### Exercise instructions
Pick every line from the data that holds the word "resolution".

### Records to process
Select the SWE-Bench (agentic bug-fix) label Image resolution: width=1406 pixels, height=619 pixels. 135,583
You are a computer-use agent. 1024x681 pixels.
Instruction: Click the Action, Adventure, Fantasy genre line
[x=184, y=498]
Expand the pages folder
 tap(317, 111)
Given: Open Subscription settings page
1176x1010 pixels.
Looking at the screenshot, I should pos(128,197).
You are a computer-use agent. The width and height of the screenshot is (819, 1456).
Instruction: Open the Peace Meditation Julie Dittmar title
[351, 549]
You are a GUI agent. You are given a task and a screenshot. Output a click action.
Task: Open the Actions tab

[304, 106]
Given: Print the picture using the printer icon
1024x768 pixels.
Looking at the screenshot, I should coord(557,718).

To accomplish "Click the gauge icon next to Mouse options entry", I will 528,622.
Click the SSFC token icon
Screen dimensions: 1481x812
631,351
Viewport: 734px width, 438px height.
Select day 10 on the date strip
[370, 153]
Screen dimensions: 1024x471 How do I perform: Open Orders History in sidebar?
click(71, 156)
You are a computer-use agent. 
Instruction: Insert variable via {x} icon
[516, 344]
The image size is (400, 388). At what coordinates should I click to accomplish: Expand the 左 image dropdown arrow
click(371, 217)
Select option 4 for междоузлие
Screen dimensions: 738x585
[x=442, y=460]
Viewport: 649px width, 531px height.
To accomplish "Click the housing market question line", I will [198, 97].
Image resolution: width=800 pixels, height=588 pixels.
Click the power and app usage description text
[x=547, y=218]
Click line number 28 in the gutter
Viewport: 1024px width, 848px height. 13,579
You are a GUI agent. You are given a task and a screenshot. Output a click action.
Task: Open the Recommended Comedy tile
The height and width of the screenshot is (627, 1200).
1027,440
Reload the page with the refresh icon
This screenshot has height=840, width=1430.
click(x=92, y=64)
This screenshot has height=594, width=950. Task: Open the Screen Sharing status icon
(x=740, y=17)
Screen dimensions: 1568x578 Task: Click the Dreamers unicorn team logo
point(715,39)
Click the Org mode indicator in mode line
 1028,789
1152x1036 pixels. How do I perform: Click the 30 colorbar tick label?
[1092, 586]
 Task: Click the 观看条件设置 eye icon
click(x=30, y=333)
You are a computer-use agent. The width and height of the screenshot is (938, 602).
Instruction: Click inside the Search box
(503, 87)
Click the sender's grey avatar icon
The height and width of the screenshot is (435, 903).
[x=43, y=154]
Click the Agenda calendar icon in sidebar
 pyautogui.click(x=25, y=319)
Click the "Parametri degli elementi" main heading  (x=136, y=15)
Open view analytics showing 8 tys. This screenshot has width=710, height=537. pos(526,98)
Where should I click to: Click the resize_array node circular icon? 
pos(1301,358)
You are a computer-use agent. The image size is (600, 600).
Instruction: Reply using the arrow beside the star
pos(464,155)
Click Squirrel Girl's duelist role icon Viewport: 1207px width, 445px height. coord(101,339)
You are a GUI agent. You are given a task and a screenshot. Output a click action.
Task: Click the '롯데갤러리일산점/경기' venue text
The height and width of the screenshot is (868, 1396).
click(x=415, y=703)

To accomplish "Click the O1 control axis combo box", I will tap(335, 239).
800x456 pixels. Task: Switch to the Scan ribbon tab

### Finished exercise
Select the SWE-Bench (agentic bug-fix) label Image resolution: width=1406 pixels, height=619 pixels. 135,583
Image resolution: width=800 pixels, height=588 pixels.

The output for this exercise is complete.